I have a simple table in mysql with the following fields:
id -- Primary key, int, autoincrement
name -- varchar(50)
description -- varchar(256)
Using MySQLdb, a python module, I want to insert a name and description into the table, and get back the id.
In pseudocode:
db = MySQLdb.connection(...)
queryString = "INSERT into tablename (name, description) VALUES" % (a_name, a_desc);"
db.execute(queryString);
newID = ???
I think it might be
newID = db.insert_id()
Edit by Original Poster
Turns out, in the version of MySQLdb that I am using (1.2.2)
You would do the following:
conn = MySQLdb(host...)
c = conn.cursor()
c.execute("INSERT INTO...")
newID = c.lastrowid
I am leaving this as the correct answer, since it got me pointed in the right direction.

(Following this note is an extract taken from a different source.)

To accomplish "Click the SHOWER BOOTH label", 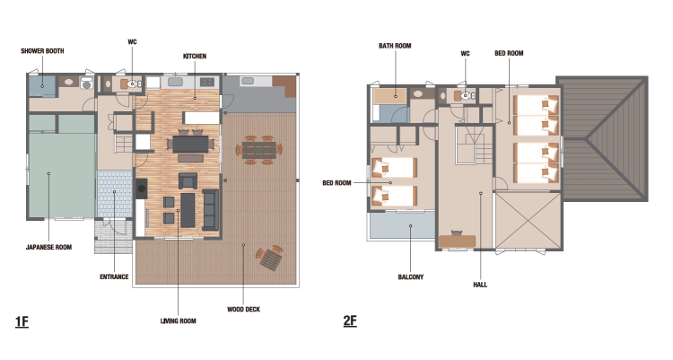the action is coord(42,50).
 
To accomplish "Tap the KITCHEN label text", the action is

I don't know if there's a MySQLdb specific API for this, but in general you can obtain the last inserted id by SELECTing LAST_INSERT_ID()
It is on a per-connection basis, so you don't risk race conditions if some other client performs an insert as well.
You could also do a
conn.insert_id
The easiest way of all is to wrap your insert with a select count query into a single stored procedure and call that in your code. You would pass in the parameters needed to the stored procedure and it would then select your row count.